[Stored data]

[Start of Attachment]

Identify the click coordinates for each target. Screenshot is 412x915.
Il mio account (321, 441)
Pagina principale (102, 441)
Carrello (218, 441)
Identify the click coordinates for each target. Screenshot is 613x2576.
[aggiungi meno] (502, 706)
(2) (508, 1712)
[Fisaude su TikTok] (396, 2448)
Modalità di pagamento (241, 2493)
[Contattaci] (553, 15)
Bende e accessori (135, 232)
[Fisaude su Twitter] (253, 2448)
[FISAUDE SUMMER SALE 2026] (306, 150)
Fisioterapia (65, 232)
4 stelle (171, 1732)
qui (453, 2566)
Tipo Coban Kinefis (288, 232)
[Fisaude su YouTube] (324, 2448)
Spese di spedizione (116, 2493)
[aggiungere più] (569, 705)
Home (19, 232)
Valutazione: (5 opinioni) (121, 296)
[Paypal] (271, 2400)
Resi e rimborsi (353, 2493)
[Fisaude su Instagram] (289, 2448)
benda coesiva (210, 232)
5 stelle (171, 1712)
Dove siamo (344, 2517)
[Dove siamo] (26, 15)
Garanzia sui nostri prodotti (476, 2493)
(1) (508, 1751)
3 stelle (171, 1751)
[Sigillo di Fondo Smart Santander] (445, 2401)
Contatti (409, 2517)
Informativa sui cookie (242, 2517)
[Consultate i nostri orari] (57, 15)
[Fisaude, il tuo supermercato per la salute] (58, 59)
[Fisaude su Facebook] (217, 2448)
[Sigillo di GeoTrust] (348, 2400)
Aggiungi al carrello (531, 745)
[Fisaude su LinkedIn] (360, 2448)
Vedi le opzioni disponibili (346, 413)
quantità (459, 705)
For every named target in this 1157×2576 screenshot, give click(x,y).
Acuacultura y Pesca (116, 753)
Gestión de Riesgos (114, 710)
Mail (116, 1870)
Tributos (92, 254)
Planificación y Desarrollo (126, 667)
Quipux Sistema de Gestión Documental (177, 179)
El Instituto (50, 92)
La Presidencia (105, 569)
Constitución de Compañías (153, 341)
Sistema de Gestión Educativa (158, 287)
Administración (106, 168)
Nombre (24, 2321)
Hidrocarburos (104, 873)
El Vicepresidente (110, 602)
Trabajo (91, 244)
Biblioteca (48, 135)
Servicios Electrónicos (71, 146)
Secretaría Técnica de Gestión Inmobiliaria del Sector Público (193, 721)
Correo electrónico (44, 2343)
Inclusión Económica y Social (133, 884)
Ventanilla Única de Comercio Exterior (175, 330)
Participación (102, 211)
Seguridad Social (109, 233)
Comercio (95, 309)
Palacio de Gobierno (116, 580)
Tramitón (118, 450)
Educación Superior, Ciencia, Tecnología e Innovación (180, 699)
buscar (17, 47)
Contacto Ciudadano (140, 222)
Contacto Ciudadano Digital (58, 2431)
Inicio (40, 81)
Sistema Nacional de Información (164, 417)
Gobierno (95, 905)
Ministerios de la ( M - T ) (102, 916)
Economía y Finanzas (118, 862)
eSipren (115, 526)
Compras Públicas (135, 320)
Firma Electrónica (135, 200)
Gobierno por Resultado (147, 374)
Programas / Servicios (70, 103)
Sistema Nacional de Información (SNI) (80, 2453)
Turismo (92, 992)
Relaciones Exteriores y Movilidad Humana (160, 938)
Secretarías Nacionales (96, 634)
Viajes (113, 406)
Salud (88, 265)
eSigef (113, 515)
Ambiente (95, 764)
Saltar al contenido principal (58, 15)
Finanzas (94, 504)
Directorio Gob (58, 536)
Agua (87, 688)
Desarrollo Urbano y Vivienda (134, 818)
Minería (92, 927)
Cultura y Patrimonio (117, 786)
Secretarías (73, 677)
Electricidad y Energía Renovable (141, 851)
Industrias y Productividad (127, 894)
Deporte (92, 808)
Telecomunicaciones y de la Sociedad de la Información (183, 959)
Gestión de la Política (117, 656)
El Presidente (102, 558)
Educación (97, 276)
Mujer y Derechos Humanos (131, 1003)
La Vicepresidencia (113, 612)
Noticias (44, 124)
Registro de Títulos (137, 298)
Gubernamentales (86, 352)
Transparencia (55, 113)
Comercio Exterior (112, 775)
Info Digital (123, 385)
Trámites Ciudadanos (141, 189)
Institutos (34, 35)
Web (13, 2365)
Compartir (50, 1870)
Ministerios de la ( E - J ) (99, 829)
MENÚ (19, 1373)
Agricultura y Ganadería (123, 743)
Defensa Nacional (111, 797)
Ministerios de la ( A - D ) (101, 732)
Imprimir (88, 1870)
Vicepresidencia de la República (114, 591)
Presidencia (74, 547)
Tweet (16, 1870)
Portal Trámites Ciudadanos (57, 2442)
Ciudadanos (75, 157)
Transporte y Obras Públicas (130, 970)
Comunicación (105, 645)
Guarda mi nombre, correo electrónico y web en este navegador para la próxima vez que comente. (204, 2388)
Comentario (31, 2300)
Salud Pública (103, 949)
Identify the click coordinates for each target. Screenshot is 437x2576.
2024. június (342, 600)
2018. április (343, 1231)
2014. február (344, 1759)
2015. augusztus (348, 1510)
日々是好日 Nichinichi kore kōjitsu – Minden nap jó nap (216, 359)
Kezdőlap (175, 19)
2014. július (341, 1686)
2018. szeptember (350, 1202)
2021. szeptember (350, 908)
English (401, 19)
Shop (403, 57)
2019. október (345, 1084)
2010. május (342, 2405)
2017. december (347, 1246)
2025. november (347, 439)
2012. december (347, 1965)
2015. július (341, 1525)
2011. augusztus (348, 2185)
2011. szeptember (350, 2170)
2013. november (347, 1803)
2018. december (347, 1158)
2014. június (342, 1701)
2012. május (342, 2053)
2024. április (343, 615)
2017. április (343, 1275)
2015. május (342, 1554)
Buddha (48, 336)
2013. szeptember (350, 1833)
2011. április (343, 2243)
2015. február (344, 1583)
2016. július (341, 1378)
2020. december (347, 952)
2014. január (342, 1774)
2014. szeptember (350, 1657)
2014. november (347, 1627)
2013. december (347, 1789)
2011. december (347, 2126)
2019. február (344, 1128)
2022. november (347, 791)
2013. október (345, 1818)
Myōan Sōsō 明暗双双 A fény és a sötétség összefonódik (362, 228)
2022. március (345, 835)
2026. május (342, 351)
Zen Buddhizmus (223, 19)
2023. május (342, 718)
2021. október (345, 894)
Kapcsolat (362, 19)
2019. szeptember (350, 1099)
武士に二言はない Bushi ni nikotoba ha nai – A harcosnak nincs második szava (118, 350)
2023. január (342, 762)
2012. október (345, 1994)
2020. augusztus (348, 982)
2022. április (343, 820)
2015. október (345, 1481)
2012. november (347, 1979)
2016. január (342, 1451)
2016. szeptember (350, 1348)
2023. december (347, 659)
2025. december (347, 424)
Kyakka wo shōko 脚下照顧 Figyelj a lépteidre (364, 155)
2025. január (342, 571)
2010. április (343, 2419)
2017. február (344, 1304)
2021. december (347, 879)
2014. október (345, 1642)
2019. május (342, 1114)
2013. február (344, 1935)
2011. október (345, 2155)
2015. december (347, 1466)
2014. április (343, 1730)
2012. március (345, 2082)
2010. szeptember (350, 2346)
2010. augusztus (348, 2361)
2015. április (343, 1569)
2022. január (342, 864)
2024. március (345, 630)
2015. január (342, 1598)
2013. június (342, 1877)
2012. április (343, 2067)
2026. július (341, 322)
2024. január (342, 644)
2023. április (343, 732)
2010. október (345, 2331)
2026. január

[End of Attachment]

Transcribe each record exactly as it is written above.

» **Response to this exercise**:
Identify the click coordinates for each target. Screenshot is 412x915.
Il mio account (321, 441)
Pagina principale (102, 441)
Carrello (218, 441)
Identify the click coordinates for each target. Screenshot is 613x2576.
[aggiungi meno] (502, 706)
(2) (508, 1712)
[Fisaude su TikTok] (396, 2448)
Modalità di pagamento (241, 2493)
[Contattaci] (553, 15)
Bende e accessori (135, 232)
[Fisaude su Twitter] (253, 2448)
[FISAUDE SUMMER SALE 2026] (306, 150)
Fisioterapia (65, 232)
4 stelle (171, 1732)
qui (453, 2566)
Tipo Coban Kinefis (288, 232)
[Fisaude su YouTube] (324, 2448)
Spese di spedizione (116, 2493)
[aggiungere più] (569, 705)
Home (19, 232)
Valutazione: (5 opinioni) (121, 296)
[Paypal] (271, 2400)
Resi e rimborsi (353, 2493)
[Fisaude su Instagram] (289, 2448)
benda coesiva (210, 232)
5 stelle (171, 1712)
Dove siamo (344, 2517)
[Dove siamo] (26, 15)
Garanzia sui nostri prodotti (476, 2493)
(1) (508, 1751)
3 stelle (171, 1751)
[Sigillo di Fondo Smart Santander] (445, 2401)
Contatti (409, 2517)
Informativa sui cookie (242, 2517)
[Consultate i nostri orari] (57, 15)
[Fisaude, il tuo supermercato per la salute] (58, 59)
[Fisaude su Facebook] (217, 2448)
[Sigillo di GeoTrust] (348, 2400)
Aggiungi al carrello (531, 745)
[Fisaude su LinkedIn] (360, 2448)
Vedi le opzioni disponibili (346, 413)
quantità (459, 705)
For every named target in this 1157×2576 screenshot, give click(x,y).
Acuacultura y Pesca (116, 753)
Gestión de Riesgos (114, 710)
Mail (116, 1870)
Tributos (92, 254)
Planificación y Desarrollo (126, 667)
Quipux Sistema de Gestión Documental (177, 179)
El Instituto (50, 92)
La Presidencia (105, 569)
Constitución de Compañías (153, 341)
Sistema de Gestión Educativa (158, 287)
Administración (106, 168)
Nombre (24, 2321)
Hidrocarburos (104, 873)
El Vicepresidente (110, 602)
Trabajo (91, 244)
Biblioteca (48, 135)
Servicios Electrónicos (71, 146)
Secretaría Técnica de Gestión Inmobiliaria del Sector Público (193, 721)
Correo electrónico (44, 2343)
Inclusión Económica y Social (133, 884)
Ventanilla Única de Comercio Exterior (175, 330)
Participación (102, 211)
Seguridad Social (109, 233)
Comercio (95, 309)
Palacio de Gobierno (116, 580)
Tramitón (118, 450)
Educación Superior, Ciencia, Tecnología e Innovación (180, 699)
buscar (17, 47)
Contacto Ciudadano (140, 222)
Contacto Ciudadano Digital (58, 2431)
Inicio (40, 81)
Sistema Nacional de Información (164, 417)
Gobierno (95, 905)
Ministerios de la ( M - T ) (102, 916)
Economía y Finanzas (118, 862)
eSipren (115, 526)
Compras Públicas (135, 320)
Firma Electrónica (135, 200)
Gobierno por Resultado (147, 374)
Programas / Servicios (70, 103)
Sistema Nacional de Información (SNI) (80, 2453)
Turismo (92, 992)
Relaciones Exteriores y Movilidad Humana (160, 938)
Secretarías Nacionales (96, 634)
Viajes (113, 406)
Salud (88, 265)
eSigef (113, 515)
Ambiente (95, 764)
Saltar al contenido principal (58, 15)
Finanzas (94, 504)
Directorio Gob (58, 536)
Agua (87, 688)
Desarrollo Urbano y Vivienda (134, 818)
Minería (92, 927)
Cultura y Patrimonio (117, 786)
Secretarías (73, 677)
Electricidad y Energía Renovable (141, 851)
Industrias y Productividad (127, 894)
Deporte (92, 808)
Telecomunicaciones y de la Sociedad de la Información (183, 959)
Gestión de la Política (117, 656)
El Presidente (102, 558)
Educación (97, 276)
Mujer y Derechos Humanos (131, 1003)
La Vicepresidencia (113, 612)
Noticias (44, 124)
Registro de Títulos (137, 298)
Gubernamentales (86, 352)
Transparencia (55, 113)
Comercio Exterior (112, 775)
Info Digital (123, 385)
Trámites Ciudadanos (141, 189)
Institutos (34, 35)
Web (13, 2365)
Compartir (50, 1870)
Ministerios de la ( E - J ) (99, 829)
MENÚ (19, 1373)
Agricultura y Ganadería (123, 743)
Defensa Nacional (111, 797)
Ministerios de la ( A - D ) (101, 732)
Imprimir (88, 1870)
Vicepresidencia de la República (114, 591)
Presidencia (74, 547)
Tweet (16, 1870)
Portal Trámites Ciudadanos (57, 2442)
Ciudadanos (75, 157)
Transporte y Obras Públicas (130, 970)
Comunicación (105, 645)
Guarda mi nombre, correo electrónico y web en este navegador para la próxima vez que comente. (204, 2388)
Comentario (31, 2300)
Salud Pública (103, 949)
Identify the click coordinates for each target. Screenshot is 437x2576.
2024. június (342, 600)
2018. április (343, 1231)
2014. február (344, 1759)
2015. augusztus (348, 1510)
日々是好日 Nichinichi kore kōjitsu – Minden nap jó nap (216, 359)
Kezdőlap (175, 19)
2014. július (341, 1686)
2018. szeptember (350, 1202)
2021. szeptember (350, 908)
English (401, 19)
Shop (403, 57)
2019. október (345, 1084)
2010. május (342, 2405)
2017. december (347, 1246)
2025. november (347, 439)
2012. december (347, 1965)
2015. július (341, 1525)
2011. augusztus (348, 2185)
2011. szeptember (350, 2170)
2013. november (347, 1803)
2018. december (347, 1158)
2014. június (342, 1701)
2012. május (342, 2053)
2024. április (343, 615)
2017. április (343, 1275)
2015. május (342, 1554)
Buddha (48, 336)
2013. szeptember (350, 1833)
2011. április (343, 2243)
2015. február (344, 1583)
2016. július (341, 1378)
2020. december (347, 952)
2014. január (342, 1774)
2014. szeptember (350, 1657)
2014. november (347, 1627)
2013. december (347, 1789)
2011. december (347, 2126)
2019. február (344, 1128)
2022. november (347, 791)
2013. október (345, 1818)
Myōan Sōsō 明暗双双 A fény és a sötétség összefonódik (362, 228)
2022. március (345, 835)
2026. május (342, 351)
Zen Buddhizmus (223, 19)
2023. május (342, 718)
2021. október (345, 894)
Kapcsolat (362, 19)
2019. szeptember (350, 1099)
武士に二言はない Bushi ni nikotoba ha nai – A harcosnak nincs második szava (118, 350)
2023. január (342, 762)
2012. október (345, 1994)
2020. augusztus (348, 982)
2022. április (343, 820)
2015. október (345, 1481)
2012. november (347, 1979)
2016. január (342, 1451)
2016. szeptember (350, 1348)
2023. december (347, 659)
2025. december (347, 424)
Kyakka wo shōko 脚下照顧 Figyelj a lépteidre (364, 155)
2025. január (342, 571)
2010. április (343, 2419)
2017. február (344, 1304)
2021. december (347, 879)
2014. október (345, 1642)
2019. május (342, 1114)
2013. február (344, 1935)
2011. október (345, 2155)
2015. december (347, 1466)
2014. április (343, 1730)
2012. március (345, 2082)
2010. szeptember (350, 2346)
2010. augusztus (348, 2361)
2015. április (343, 1569)
2022. január (342, 864)
2024. március (345, 630)
2015. január (342, 1598)
2013. június (342, 1877)
2012. április (343, 2067)
2026. július (341, 322)
2024. január (342, 644)
2023. április (343, 732)
2010. október (345, 2331)
2026. január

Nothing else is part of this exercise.